Des colites pseudo-membraneuses induites par les antibiotiques peuvent se manifester par des diarrhées sévères, persistantes, pouvant mettre en cause le pronostic vital. La survenue des symptômes de colites pseudo-membraneuses peut se produire pendant ou après le traitement antibactérien.

Interactions avec les examens para-cliniques

Comme toute autre pénicilline, l'administration de pipéracilline/tazobactam peut induire une réaction faussement positive lors de la recherche de glycosurie par la méthode de réduction du cuivre. Il est recommandé d'utiliser des tests de détection du glucose basés sur les réactions enzymatiques de la glucose oxydase.

Réactions croisées avec le test Platelia Aspergillus EIA.

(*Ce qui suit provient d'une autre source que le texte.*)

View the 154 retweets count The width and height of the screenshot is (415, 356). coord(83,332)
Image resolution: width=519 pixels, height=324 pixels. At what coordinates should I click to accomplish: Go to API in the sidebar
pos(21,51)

Des résultats positifs ont été rapportés avec le test immuno-enzymatique « Platelia Aspergillus enzyme immunoassay (EIA) » des laboratoires Bio-Rad chez des patients traités par pipéracilline/tazobactam, qui se sont avérés par la suite indemnes d'aspergillose. Des réactions croisées avec des polysaccharides et des polyfuranoses d'origine non-aspergillaire ont été rapportées avec le test « Platelia Aspergillus EIA » des Laboratoires Bio-Rad. Dans ces conditions, des résultats positifs observés chez des patients traités par pipéracilline/tazobactam doivent être interprétés avec précaution et confirmés par d'autres tests diagnostiques.

Précautions d'emploi

En cas d'insuffisance rénale ou d'hémodialyse, adapter la posologie en fonction de la clairance de la créatinine .

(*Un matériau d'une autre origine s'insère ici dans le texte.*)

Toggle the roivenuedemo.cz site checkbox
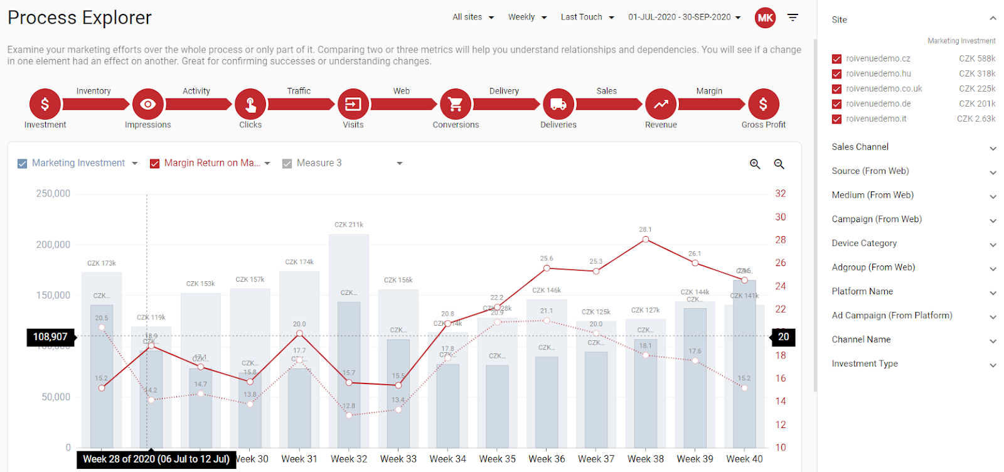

Pour les amino-pénicillines, il a été observé un risque accru d'accidents cutanés en cas d'infections par les virus du groupe herpès virus, ainsi que lors de la mononucléose infectieuse.

Des saignements peuvent se produire. Ces réactions ont été parfois associées à des anomalies des tests de coagulation tel que le temps de prothrombine et le temps de saignement. Ces manifestations se produisent plus fréquemment chez les insuffisants rénaux. La survenue de ces troubles nécessite l'arrêt de l'antibiotique ainsi que la mise en place d'un traitement approprié.

Tenir compte de la quantité de sodium contenue dans la spécialité: 128 mg (5,56 mmol) par flacon de 2 g/250 mg.

Ce produit contient 64 mg (2,79 mmol) de sodium par gramme de pipéracilline, ce qui peut augmenter la quantité de sodium apportée au patient.

Chez des patients ayant une kaliémie basse ou recevant une thérapeutique susceptible de diminuer celle-ci: il y a un risque d'hypokaliémie nécessitant un contrôle régulier du ionogramme.

Des leucopénies et neutropénies peuvent apparaître, particulièrement lors de traitements prolongés; par conséquent, un contrôle de la numération formule sanguine doit être effectué périodiquement.